Start of Block

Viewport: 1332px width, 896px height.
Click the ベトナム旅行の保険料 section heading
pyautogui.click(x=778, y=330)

End of Block
Start of Block

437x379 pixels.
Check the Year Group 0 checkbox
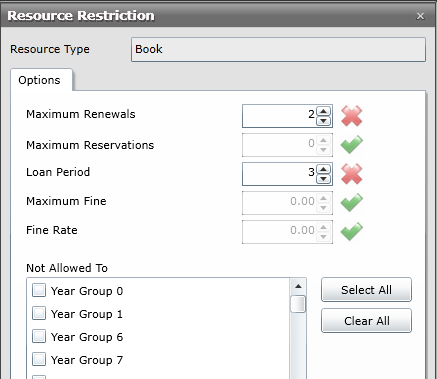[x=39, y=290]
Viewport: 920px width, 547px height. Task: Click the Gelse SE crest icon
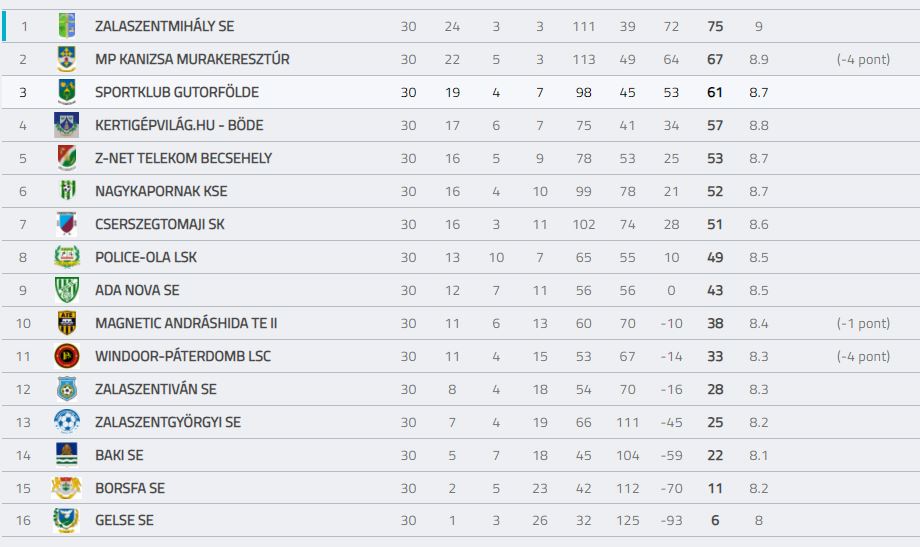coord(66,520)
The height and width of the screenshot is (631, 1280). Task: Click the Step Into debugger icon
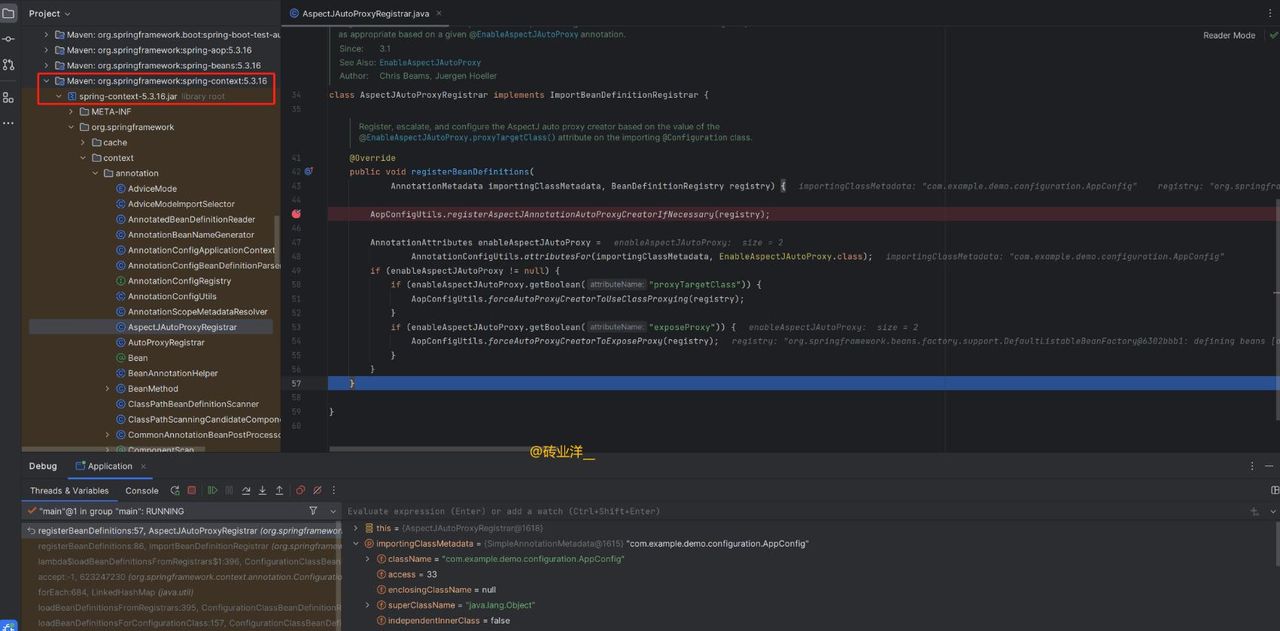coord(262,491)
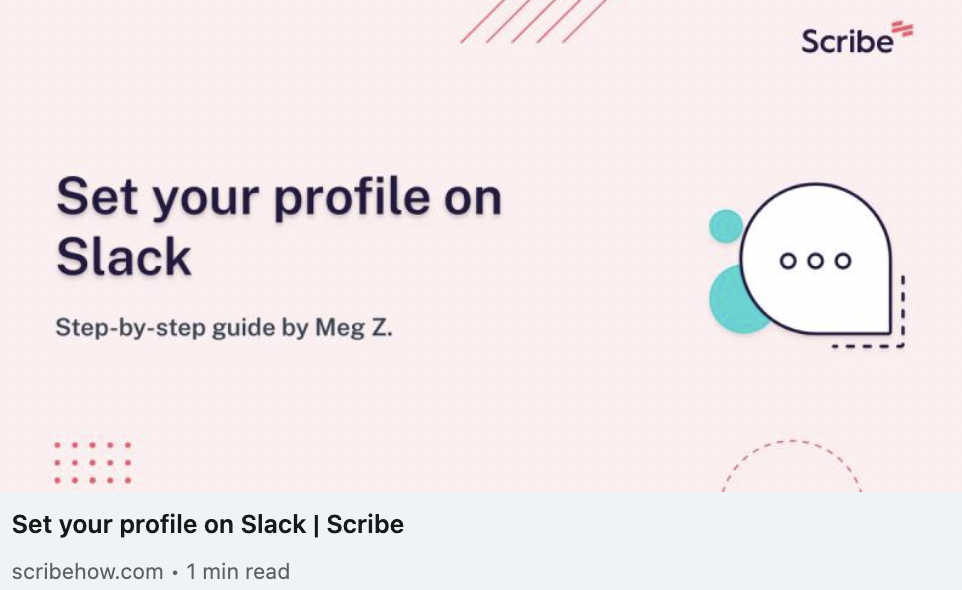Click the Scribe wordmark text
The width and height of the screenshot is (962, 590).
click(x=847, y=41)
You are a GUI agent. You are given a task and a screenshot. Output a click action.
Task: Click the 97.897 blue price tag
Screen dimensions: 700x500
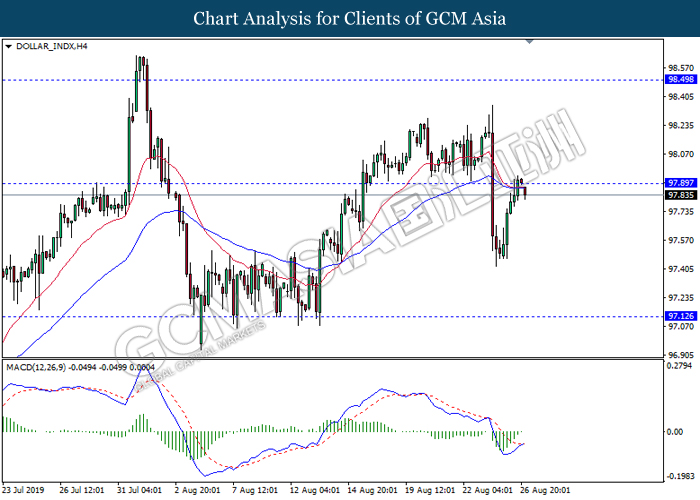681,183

End of Block

* _TASK TO CARRY OUT_: Keep to the lines above from the line with "Viewport: 920px width, 547px" to the line with "Task: Click the 97.897 blue price tag", and set down exactly those, inclusive, with nothing else and every picture left out.

* _RESPONSE BOX_:
Viewport: 920px width, 547px height. Task: Click the Gelse SE crest icon
coord(66,520)
The height and width of the screenshot is (631, 1280). Task: Click the Step Into debugger icon
coord(262,491)
Click the Scribe wordmark text
The width and height of the screenshot is (962, 590).
click(x=847, y=41)
You are a GUI agent. You are given a task and a screenshot. Output a click action.
Task: Click the 97.897 blue price tag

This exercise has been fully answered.